On 24 February 2014 23:37, Jimmy Kaplowitz <[email protected]> wrote:

> Hi,
>
> On Mon, Feb 24, 2014 at 2:10 PM, Anders Ingemann <[email protected]>wrote:
>
>> > Do you suggest adding more generic plugin, with potential line in
>> manifest with NTP server address?
>>
>> Is NTP optional on GCE or is it a must have because of some other stuff?
>> If it is optional, I'd suggest a plugin as well. Just hack it together in
>> a minimal way, you can always add options later on :-)
>>
>
> NTP as such is exactly as useful on GCE for keeping time in sync as it is
> in other virtualized environments, i.e. very. The strongest reason to
> change the server hostname inside GCE is for those instances where they
> don't have an external IP address, or otherwise choose not to allow the VM
> to access the internet as a customer security decision. Such instances can
> still reach the NTP server at metadata.google.internal since it's provided
> by the GCE environment itself.
>
> > Here is the list of all tasks from non-Python GCE build-debian-cloud
>> parts that I've omitted:
>> > 35-disable-ipv6
>>
>> Might be useful to have in common, since AWS doesn't support it yet
>> either.
>>
>
> In common sounds good, though we should remember that some virtualized
> environments do support IPv6, so both ways would be good to support.
>
> p.s.: Try out the development branch. I've added quite a few fixes. Also:
>> I think you might benefit from the minimize_size plugin using zerofree. It
>> zeroes out unallocated disk space, which increases the effect of
>> compression A LOT. I tested it on an almost barebones setup with ssh, sudo
>> and nfs-client: (gzipped) 118 MB :-)
>>
>
> Neat! The shrink part of that plugin would be great to have work on raw
> disks as well, such as GCE / KVM / qemu / etc all use; when the build
> filesystem supports this, the fallocate call with FALLOC_FL_PUNCH_HOLE
> should do the trick.
>
> Also, does the code start out with a sparse disk image? GNU truncate is
> one way to do this, which we use in the GCE build-debian-cloud logic. The
> standard dd command can also achieve the same effect. This achieves much of
> the benefit of after-the-fact sparsification, with the exception of disk
> space that is allocated then freed during the build. This should happen in
> all image builds that make raw disk images from scratch, since it's
> generally useful and widely portable across build filesystems/OSes even
> where zerofree or FALLOC_FL_PUNCH_HOLE is unavailable.
>
> - Jimmy
>

> the fallocate call with FALLOC_FL_PUNCH_HOLE should do the trick.

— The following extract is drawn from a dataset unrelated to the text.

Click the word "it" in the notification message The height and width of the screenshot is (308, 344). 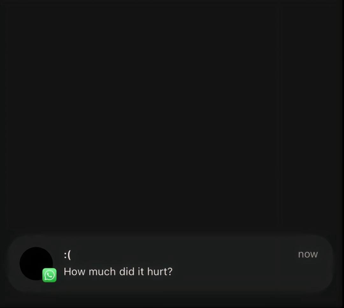pos(140,272)
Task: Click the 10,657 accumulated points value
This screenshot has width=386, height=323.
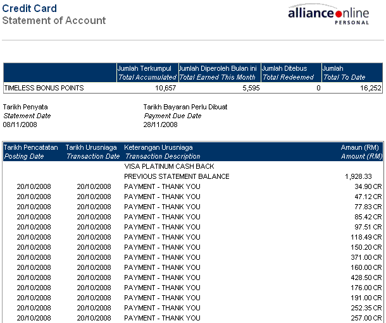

That's actually exactly what zerofree uses:
http://intgat.tigress.co.uk/rmy/uml/index.html

> Also, does the code start out with a sparse disk image?

Nope. It's just plain raw format. But it's damn easy to create a new disk
format: https://github.com/andsens/bootstrap-vz/tree/master/common/fs

GNU truncate is one way to do this, which we use in the GCE
build-debian-cloud logic.

> [...] with the exception of disk space that is allocated then freed
during the build.

The minimize_size plugin prevents some of that by binding folders from the
host system in to key locations on the chroot (/tmp and apt-cache)

> This should happen in all image builds that make raw disk images from
scratch, since it's generally useful and widely portable across build
filesystems/OSes even where zerofree or FALLOC_FL_PUNCH_HOLE is unavailable.

OK, cool. I'll try and add it to the plugin, should just be another task
and then a switch whether you want to use zerofree, sparsification or
nothing. Do you have a ready-to-go command I could just plug in?